Four years later, Guatemalan peace promises still unfulfilled

                  GUATEMALA CITY, Guatemala (AP) -- Four years ago Friday, a sweeping
                  peace deal brought one of the world's longest, bloodiest civil wars to a close
                  with promises to solve the economic and social problems that led to the fighting.

                  Signed here in front of 1,200 foreign dignitaries, the agreement ended 36 years
                  of fighting between hard-line state forces and leftist, mostly Indian guerrilla
                  groups in Guatemala. The once-seemingly fragile peace has held since then, and
                  there has been no recurrence of the brutality that left some 200,000 people, the
                  majority Mayan peasants, dead during the war.

                  However, 119 of 250 measures aimed at undoing centuries of repression and
                  ease the country's staggering poverty have yet to be enacted.

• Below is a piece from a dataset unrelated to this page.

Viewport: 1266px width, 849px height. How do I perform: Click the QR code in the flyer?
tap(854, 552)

                  Promised, but still unseen, are land reform and agricultural subsidies, new
                  election laws, the overhaul of Guatemala's justice system and laws guaranteeing
                  the protection of human rights. Other unrealized goals include resettlement of the
                  100,000 refugees who fled to Mexico to escape the war, legal recognition of
                  Indian rights, a full disarming of former combatants and clear legal limits on the
                  powerful military.

                  The peace treaty set the end of this year as the deadline for implementation of the
                  reforms, but on Dec. 13 President Alfonso Portillo unveiled a new schedule
                  extending the deadline until the end of 2004. The new plan moves
                  anti-discrimination measures, women's rights, health care and education reforms
                  to the top of the agenda.

                  On Friday, Portillo was scheduled to mark the peace accord's fourth birthday by
                  laying a rose in front of a downtown peace monument and then having lunch
                  with hundreds of children who "have been allowed to grow up in a peaceful

                  "We have learned that peace has a cost but also a benefit," Portillo said at a news
                  conference trumpeting the new peace schedule. "We will now realize more of
                  those benefits."

                  Critics, though, charge that four years of inaction show the government has no
                  interest in keeping its promises.

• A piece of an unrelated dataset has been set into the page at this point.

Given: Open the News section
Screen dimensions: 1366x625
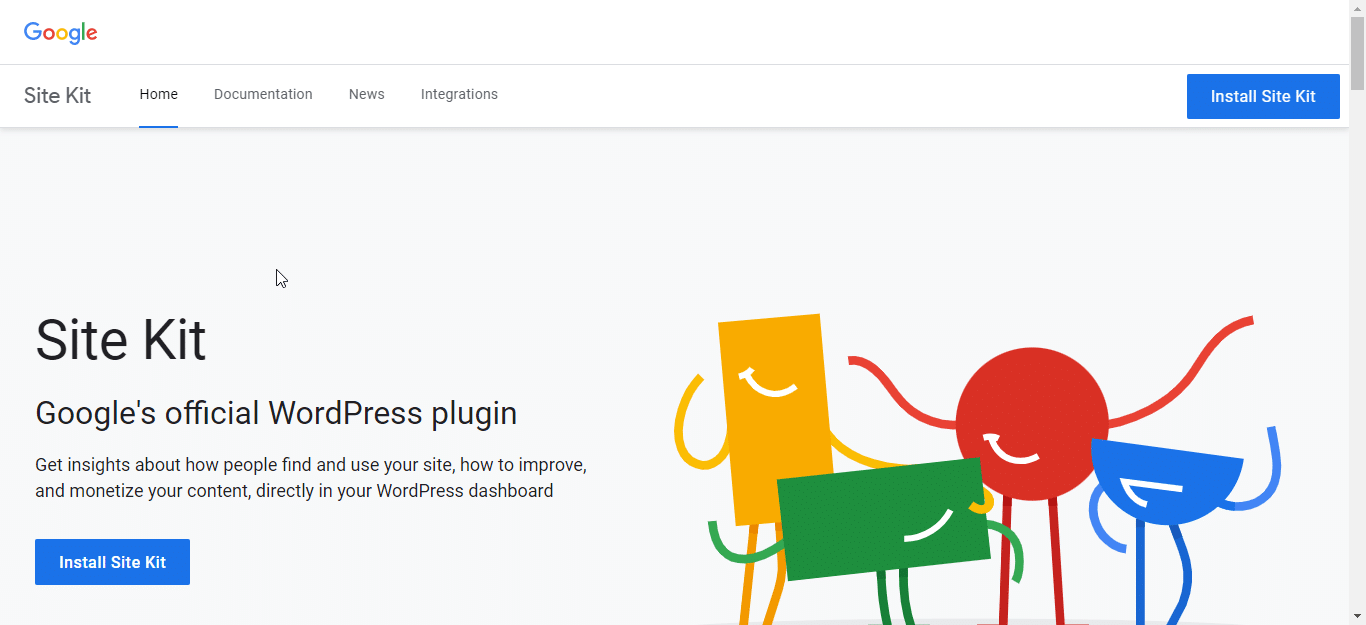Looking at the screenshot, I should 366,94.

                  "A rescheduling was inevitable because there was no way we could meet the
                  December 31 deadline," said Arnoldo Noriega, an ex-guerrilla commander who
                  was a member of the original commission overseeing the peace accords. "Even
                  after this convenient extension, we will have to see a major shift in political will
                  during the next two years or we will lose forever the chance to meet goals vitally
                  important to Guatemala."

                  Some blame the Congress, headed since January by former dictator Efrain Rios
                  Montt and controlled by the conservative party he founded. During an 18-month
                  dictatorship between 1982 and 1983, Rios Montt oversaw one of the bloodiest
                  stretches of the war, orchestrating a scorched-earth campaign against the rebels.

                  "The problem is that the same actors trying to resolve the peace process' errors
                  are the ones who committed them," said Hector Rosada, a former peace
                  secretary. "The last word on important questions lies with Efrain Rios Montt, a
                  man who does not believe in the peace accords."

                  Rios Montt attended last week's press conference announcing the new
                  peace-process schedule but left without commenting.

                  In a 1998 report, the Catholic church's human rights office in Guatemala blamed
                  the army for 95 percent of the killings and disappearances during the long civil
                  war. And last week, the office said it will press local courts to try Rios Montt for
                  allegedly ordering massacres in the 1980s. That marked the first time
                  Guatemalan courts have been asked to try him.